With early detection and treatment, more children who need glasses at an early age will be able to get them, and children with more severe vision impairments like pediatric glaucoma can be referred to an ophthalmologist, said Matthew Javitt, research fellow. With surgery, pediatric glaucoma has an 80 percent to 90 percent chance of restoring a child’s vision. And with the vision screening model Grajewski’s team designed, it will only add four minutes to a family’s vaccination appointment.
The PPB initiative began with a trip to Suriname last May when Dr. Christina Dowell, a resident at the University of Miami Miller School of Medicine, visited several clinics and trained health care workers in how to use vision screening equipment. For children younger than six months, an arc light is used, which is a device that can be attached to a mobile phone to take a photo of the eye and detect any abnormalities. For children older than six months, a device called a spot vision screener is used to detect any impairments. While she was there, Dowell visited clinics near the country’s capital of Paramaribo with Dr. Denise Doelwijt, a University of Suriname ophthalmologist, and trained health care workers on how to conduct vision screenings. In July, another team from Bascom Palmer visited four clinics in Suriname. At the end of this month, Doelwijt, along with Bascom Palmer researchers Dr. Eleonore Savatovsky and medical student Adriana Grossman, are planning to expand their reach to visit 17 clinics across the country.

**TASK REQUIREMENTS**.
Please output the part of the text on pediatric vision screening between "With early detection" and "family’s vaccination appointment.", inclusive. You can ignore the lines that come after this text.

**RECORDS SUPPLIED**.
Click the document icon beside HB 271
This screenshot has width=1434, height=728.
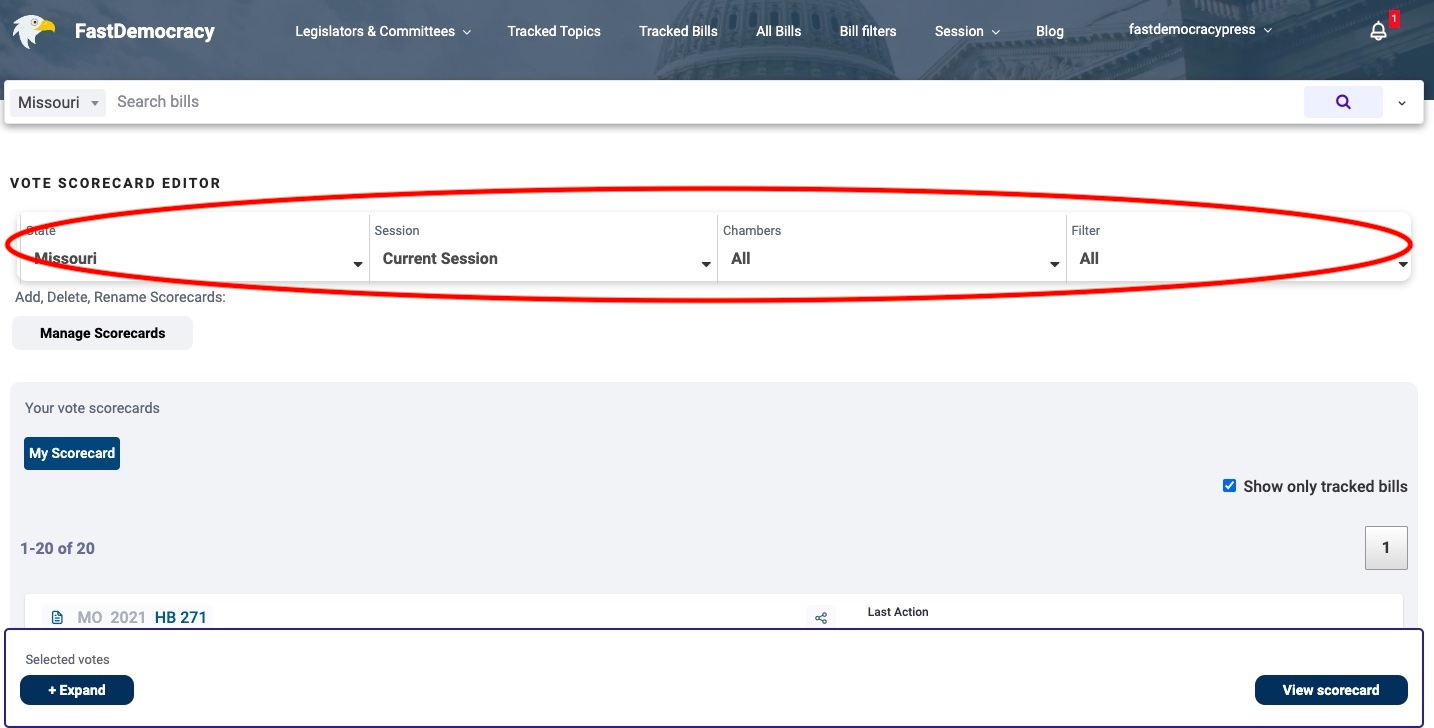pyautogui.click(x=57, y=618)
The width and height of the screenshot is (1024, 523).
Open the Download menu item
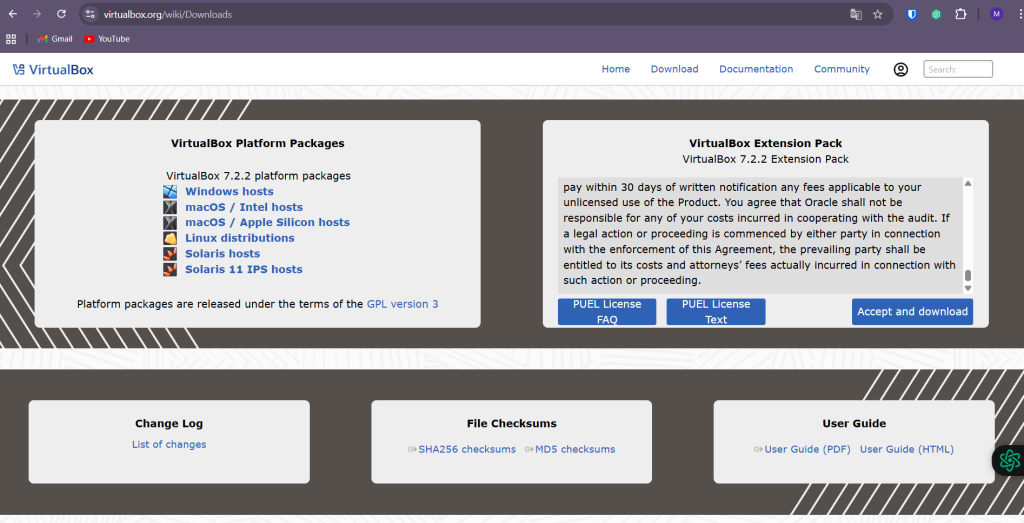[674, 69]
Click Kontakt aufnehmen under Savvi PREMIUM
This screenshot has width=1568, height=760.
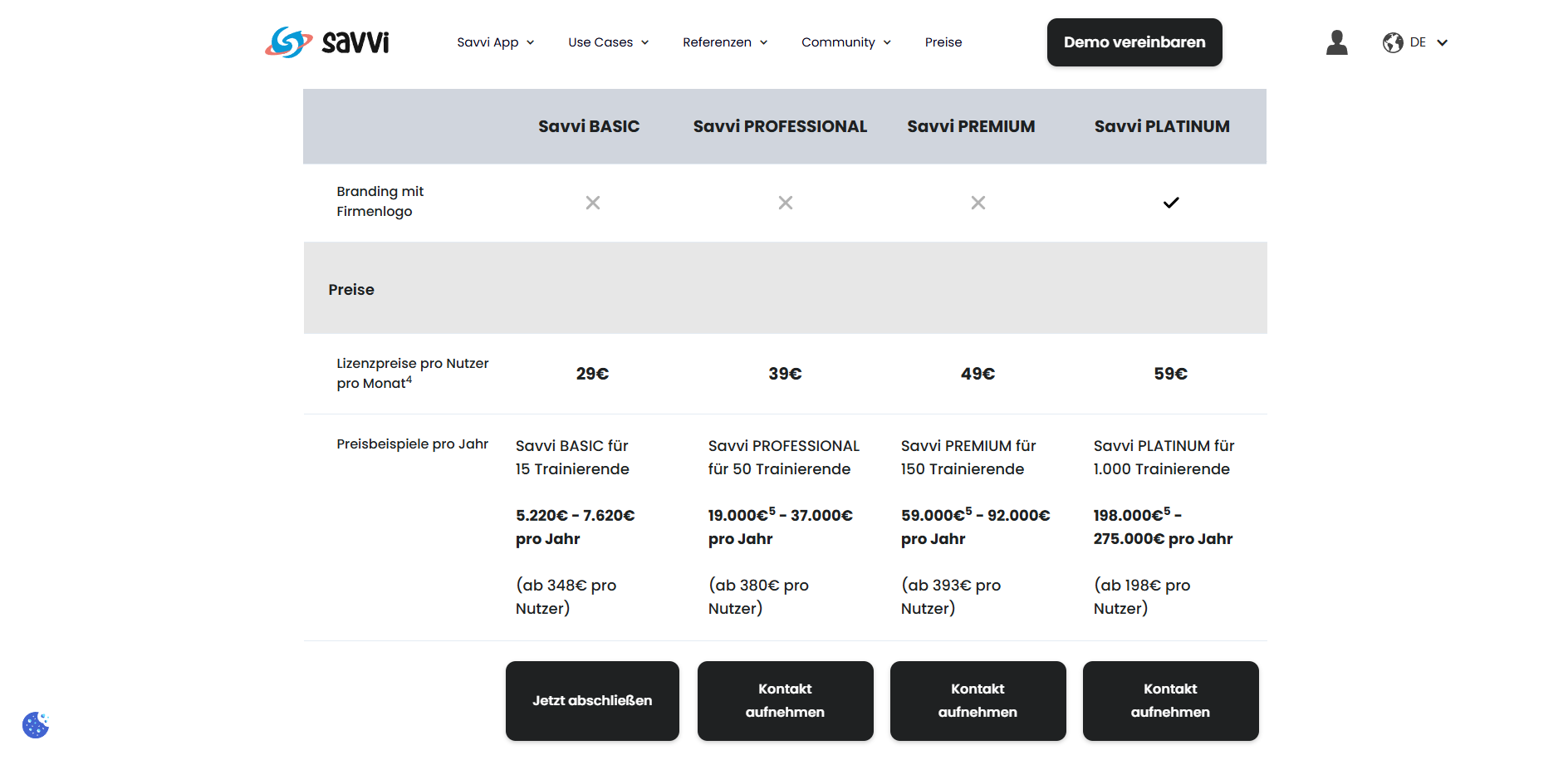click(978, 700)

---

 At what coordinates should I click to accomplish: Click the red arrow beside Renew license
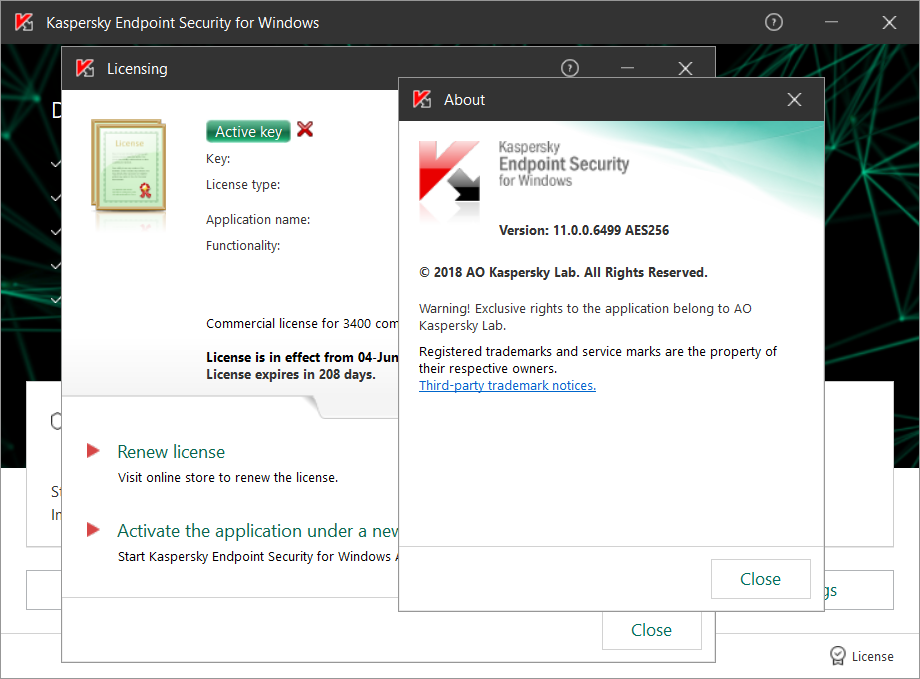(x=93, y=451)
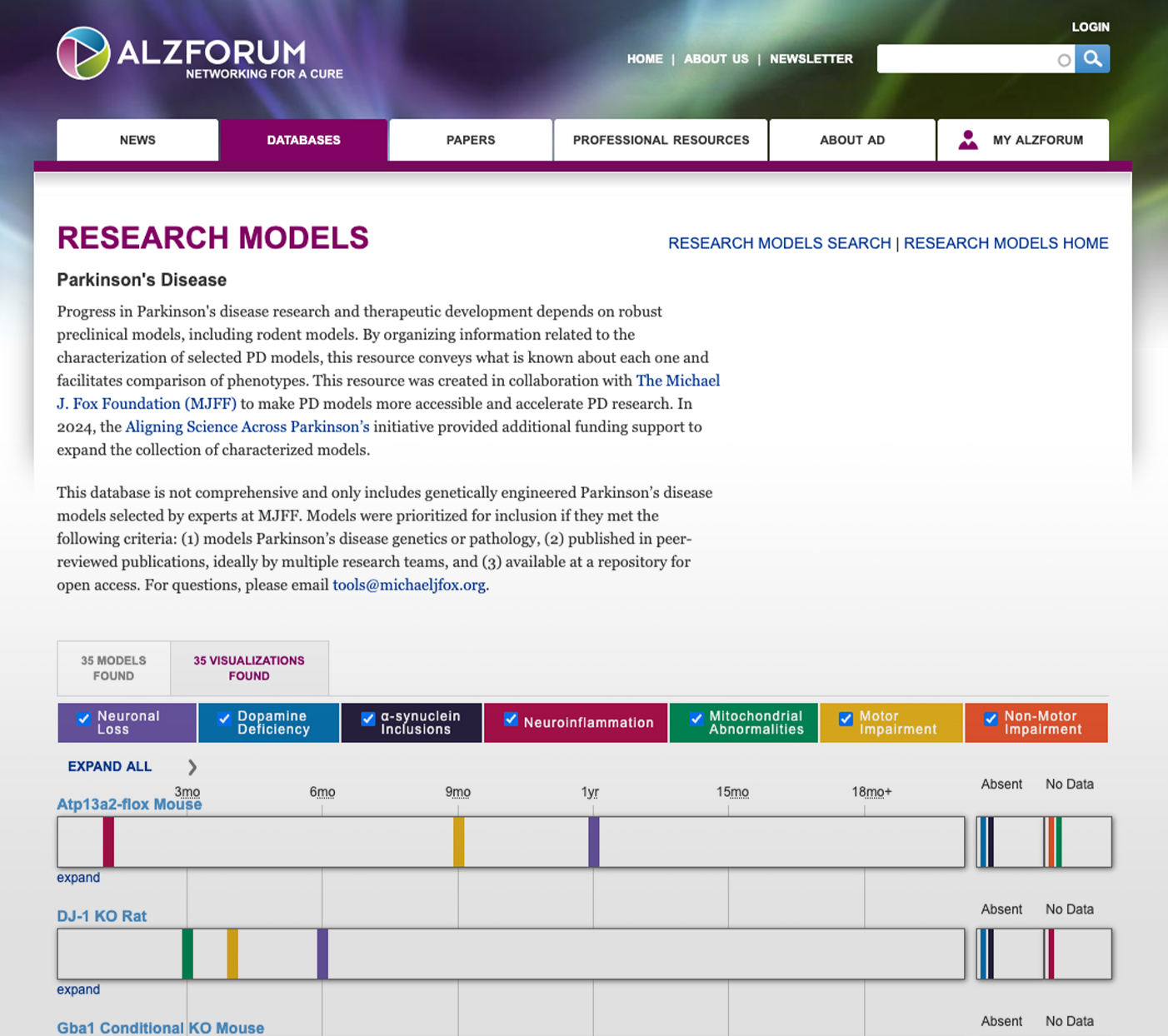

--

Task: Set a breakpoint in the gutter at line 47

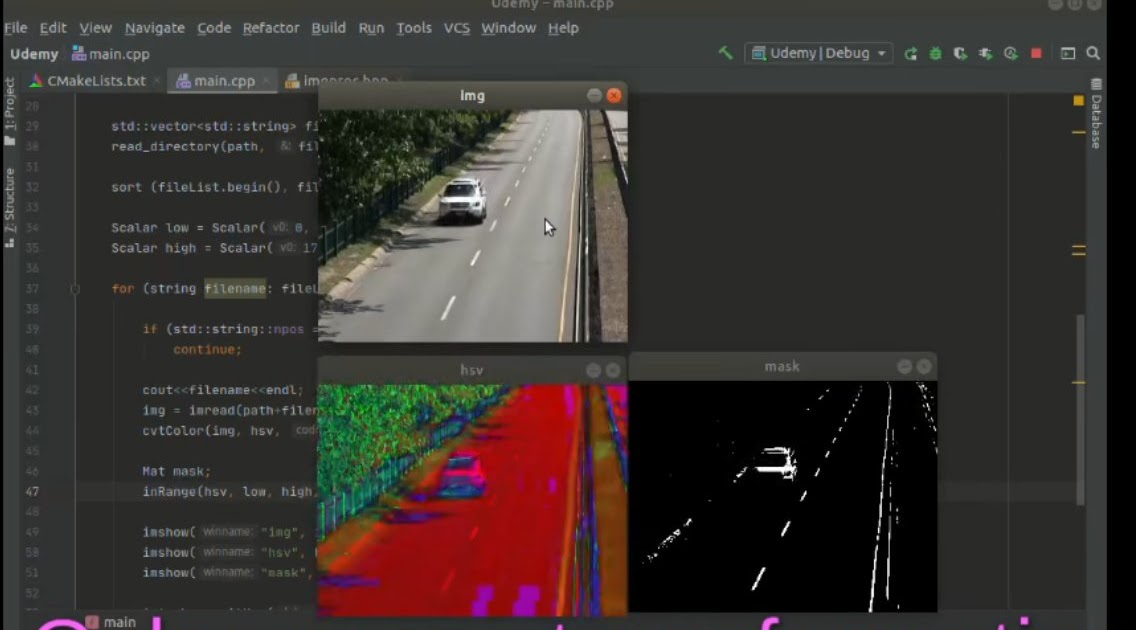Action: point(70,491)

**SOLUTION**.
With early detection and treatment, more children who need glasses at an early age will be able to get them, and children with more severe vision impairments like pediatric glaucoma can be referred to an ophthalmologist, said Matthew Javitt, research fellow. With surgery, pediatric glaucoma has an 80 percent to 90 percent chance of restoring a child’s vision. And with the vision screening model Grajewski’s team designed, it will only add four minutes to a family’s vaccination appointment.